W połowie drugiego okrążenia Vantornout dołączył do czołowej dwójki, natomiast niedługo później do ataku ruszył też Nys, który powoli zaczął odrabiać straty. Dystans do czołówki był jeszcze spory, ale już na kolejnej rundzie Mistrz Belgii samotnie gonił uciekającą trójkę i niwelował straty. Sporą jeszcze wtedy stratę miał Kevin Pauwels (Sunweb Napoleon Games), który do liderów tracił prawie 20 sekund, ale także stopniowo przesuwał się do przodu.
Na czwartej rundzie Nys zdołał zlikwidować dystans, dzielący go od czołówki i razem tworzyli teraz czteroosobową grupę, która miała przewagę kilku sekund nad Corne Van Kesselem (Telenet-Fidea), Jensem Adamsem (Vastgoedservice - Golden Palace), Van der Poelem i Pauwelsem. Szybko różnice zniknęły i jeszcze przed półmetkiem wyścigu na czele jechała ósemka kolarzy – Van der Haar, Nys, Vantornout, Pauwels, Meeusen, Adams, Van der Poel i Van Kassel – a rywalizacja rozpoczęła się na nowo. Pechowo jednak dla Van der Haara, który – jadąc na trzeciej pozycji w grupie – po zderzeniu z Van Kesselem na jednym z zakrętów, spadł na ostatnie miejsce w grupce, a niedługo potem jechał już z ponad 20-sekundową stratą do rywali. Zamieszanie starał się wykorzystać Vantornout, który momentalnie ruszył do przodu, ale Nys nie zamierzał odpuszczać tego ataku. Kolarz Crelan AA Drink szybko ruszył w pogoń za rywalem, dociągając też resztę grupy.
W połowie wyścigu Vantornout miał tylko 3 sekundy przewagi nad rozciągniętą grupą, którą prowadził Nys.
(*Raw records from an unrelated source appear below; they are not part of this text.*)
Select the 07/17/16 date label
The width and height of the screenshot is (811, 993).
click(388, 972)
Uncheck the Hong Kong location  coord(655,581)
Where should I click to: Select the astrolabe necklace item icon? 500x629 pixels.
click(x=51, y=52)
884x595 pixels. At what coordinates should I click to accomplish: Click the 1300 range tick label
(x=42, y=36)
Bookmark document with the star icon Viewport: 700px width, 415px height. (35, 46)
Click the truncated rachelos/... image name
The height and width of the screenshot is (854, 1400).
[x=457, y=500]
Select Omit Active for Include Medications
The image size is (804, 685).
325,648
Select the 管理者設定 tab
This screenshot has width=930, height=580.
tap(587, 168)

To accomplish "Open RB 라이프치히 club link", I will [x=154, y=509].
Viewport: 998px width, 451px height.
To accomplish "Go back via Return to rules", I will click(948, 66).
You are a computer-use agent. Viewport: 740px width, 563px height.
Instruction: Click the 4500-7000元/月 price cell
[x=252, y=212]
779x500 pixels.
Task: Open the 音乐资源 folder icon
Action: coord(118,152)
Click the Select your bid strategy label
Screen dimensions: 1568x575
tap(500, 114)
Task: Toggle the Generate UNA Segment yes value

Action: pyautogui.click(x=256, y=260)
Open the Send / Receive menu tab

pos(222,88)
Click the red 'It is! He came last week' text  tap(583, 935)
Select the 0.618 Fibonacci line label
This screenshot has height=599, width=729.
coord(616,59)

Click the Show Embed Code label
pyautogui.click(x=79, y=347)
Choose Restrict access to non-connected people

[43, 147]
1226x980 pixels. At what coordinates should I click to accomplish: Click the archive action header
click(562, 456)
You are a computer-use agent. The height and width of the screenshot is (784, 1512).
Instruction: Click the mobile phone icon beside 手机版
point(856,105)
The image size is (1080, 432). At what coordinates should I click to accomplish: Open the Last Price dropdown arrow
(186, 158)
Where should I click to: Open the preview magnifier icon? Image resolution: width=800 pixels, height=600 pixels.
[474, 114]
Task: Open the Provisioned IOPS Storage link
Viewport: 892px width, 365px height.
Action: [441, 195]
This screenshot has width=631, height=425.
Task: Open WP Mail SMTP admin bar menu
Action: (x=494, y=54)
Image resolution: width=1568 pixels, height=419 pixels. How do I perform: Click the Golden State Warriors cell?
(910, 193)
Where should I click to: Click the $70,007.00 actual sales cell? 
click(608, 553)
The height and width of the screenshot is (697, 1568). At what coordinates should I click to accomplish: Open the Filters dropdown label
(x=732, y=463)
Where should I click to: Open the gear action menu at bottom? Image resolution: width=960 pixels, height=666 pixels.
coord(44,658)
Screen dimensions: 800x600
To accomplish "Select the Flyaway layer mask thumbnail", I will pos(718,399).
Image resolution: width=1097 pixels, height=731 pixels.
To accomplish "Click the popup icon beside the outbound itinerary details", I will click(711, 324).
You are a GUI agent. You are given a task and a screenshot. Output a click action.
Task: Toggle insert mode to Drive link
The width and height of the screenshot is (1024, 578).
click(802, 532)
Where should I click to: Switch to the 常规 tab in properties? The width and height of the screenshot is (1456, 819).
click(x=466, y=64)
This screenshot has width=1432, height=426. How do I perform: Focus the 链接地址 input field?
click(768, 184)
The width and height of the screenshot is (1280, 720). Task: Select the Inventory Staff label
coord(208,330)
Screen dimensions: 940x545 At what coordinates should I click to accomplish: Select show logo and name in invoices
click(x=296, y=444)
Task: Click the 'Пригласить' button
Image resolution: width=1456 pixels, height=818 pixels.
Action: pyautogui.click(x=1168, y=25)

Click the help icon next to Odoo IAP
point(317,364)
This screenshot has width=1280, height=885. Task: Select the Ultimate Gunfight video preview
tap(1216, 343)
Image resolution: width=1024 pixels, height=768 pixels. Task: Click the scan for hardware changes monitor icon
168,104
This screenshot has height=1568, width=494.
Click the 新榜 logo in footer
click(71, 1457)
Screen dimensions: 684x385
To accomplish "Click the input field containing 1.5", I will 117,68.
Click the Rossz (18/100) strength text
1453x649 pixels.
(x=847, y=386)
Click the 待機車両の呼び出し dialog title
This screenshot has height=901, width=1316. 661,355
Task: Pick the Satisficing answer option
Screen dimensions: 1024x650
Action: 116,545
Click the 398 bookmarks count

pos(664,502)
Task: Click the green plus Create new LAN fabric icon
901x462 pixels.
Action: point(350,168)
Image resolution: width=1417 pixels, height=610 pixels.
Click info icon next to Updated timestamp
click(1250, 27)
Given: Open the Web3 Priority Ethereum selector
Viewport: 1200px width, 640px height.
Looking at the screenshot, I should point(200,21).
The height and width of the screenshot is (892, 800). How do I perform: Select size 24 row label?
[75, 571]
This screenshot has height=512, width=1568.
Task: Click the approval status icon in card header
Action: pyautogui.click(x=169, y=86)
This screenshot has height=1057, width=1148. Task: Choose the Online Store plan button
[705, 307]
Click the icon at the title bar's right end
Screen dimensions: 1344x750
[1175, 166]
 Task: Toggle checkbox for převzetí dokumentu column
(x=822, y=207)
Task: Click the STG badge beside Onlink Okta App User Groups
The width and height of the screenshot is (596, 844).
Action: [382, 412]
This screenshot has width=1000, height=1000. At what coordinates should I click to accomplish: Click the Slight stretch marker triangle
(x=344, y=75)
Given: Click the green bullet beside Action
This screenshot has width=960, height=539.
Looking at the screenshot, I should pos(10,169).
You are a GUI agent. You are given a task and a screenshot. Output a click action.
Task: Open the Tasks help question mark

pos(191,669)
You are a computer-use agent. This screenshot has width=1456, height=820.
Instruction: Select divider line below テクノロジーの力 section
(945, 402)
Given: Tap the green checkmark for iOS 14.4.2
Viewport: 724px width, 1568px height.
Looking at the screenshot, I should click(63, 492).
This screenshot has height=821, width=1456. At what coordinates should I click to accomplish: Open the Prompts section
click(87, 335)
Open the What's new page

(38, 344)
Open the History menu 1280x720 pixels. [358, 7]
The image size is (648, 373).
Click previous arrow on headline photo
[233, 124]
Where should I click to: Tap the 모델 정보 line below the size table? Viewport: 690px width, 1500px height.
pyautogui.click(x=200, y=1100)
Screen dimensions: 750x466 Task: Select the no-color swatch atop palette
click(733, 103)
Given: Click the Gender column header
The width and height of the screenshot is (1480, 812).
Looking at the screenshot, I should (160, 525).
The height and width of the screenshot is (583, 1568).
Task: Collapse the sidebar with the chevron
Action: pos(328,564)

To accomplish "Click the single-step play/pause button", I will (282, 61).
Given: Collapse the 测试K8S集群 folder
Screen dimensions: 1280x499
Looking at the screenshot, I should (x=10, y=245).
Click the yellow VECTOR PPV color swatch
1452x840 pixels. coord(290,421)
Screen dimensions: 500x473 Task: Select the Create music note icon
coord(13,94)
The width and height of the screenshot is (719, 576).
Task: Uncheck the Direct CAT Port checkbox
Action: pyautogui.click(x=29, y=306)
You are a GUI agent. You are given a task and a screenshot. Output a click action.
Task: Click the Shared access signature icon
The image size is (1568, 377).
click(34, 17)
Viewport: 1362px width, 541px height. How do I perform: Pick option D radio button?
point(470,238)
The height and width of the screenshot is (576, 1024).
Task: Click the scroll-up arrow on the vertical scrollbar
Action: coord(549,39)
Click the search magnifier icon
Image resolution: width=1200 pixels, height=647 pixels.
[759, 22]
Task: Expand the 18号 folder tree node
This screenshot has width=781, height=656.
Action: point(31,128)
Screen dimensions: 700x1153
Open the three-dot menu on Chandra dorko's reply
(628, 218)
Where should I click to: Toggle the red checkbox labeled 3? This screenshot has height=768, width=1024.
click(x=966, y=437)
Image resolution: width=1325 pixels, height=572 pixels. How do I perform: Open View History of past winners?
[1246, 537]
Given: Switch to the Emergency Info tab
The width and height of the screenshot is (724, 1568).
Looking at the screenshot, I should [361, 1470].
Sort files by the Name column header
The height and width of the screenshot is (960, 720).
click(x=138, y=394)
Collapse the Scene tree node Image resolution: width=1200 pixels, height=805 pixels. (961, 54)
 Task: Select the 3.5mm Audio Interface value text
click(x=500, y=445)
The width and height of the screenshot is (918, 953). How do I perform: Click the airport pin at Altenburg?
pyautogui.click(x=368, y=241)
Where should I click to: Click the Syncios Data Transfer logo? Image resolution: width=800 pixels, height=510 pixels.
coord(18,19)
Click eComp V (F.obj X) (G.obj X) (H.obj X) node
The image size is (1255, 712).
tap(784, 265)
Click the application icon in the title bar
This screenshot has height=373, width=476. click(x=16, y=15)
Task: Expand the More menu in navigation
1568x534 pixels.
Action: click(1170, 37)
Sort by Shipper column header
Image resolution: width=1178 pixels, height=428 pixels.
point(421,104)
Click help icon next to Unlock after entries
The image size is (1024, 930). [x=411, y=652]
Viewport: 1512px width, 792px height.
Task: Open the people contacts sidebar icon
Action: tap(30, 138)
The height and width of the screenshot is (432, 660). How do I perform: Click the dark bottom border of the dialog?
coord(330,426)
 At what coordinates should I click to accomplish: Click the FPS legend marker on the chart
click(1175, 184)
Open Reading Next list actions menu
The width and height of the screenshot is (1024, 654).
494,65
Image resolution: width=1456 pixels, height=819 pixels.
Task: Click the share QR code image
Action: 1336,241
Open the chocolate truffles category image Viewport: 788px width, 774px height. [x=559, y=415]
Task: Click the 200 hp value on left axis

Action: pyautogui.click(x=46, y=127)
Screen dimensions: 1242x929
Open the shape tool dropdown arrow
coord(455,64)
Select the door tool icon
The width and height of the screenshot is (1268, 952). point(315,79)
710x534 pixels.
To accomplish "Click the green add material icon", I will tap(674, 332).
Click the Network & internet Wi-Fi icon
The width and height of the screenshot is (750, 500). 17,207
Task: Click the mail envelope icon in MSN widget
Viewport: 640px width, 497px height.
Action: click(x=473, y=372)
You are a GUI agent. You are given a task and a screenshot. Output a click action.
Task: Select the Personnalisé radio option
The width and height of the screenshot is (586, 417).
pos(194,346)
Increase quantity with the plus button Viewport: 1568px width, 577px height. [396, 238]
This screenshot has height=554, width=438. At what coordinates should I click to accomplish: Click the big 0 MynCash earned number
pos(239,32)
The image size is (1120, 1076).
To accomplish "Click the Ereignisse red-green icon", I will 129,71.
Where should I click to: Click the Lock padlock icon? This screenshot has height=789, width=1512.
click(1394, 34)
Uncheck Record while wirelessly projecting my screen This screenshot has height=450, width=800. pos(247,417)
Pauwels tracił kolejnych kilka sekund, natomiast już 25 sekund tracił Van der Haar. Kolarz Giant-Shimano nie poddawał się jednak i z każdym kilometrem zmniejszał straty. Na cztery rundy przed końcem zaatakował Adams, czym nieco zaskoczył rywali, ale ci potem kontrolowali jazdę utalentowanego młodzieżowca. Tuż przed końcem okrążenia został doścignięty, z kolei, z tyłu grupy pojawił się Van der Haar. Wyścig znów zaczął się od początku, z ośmioma kolarzami walczącymi o zwycięstwo. Van der Haar szybko odżył, natomiast problemy miał Nys, który teraz jechał na końcu grupy. Czołówkę prowadził Van der Poel, który wykorzystał ten fakt i zyskał kilkanaście metrów przewagi nad rywalami. Przedostatnie okrążenie kolarz BKCP Powerplus zaczynał z przewagą 3 sekund nad Vantornoutem i Meeusenem i już 10 nad Adamsem, Pauwelsem, Van der Haarem, Van Kesselem i Nysem.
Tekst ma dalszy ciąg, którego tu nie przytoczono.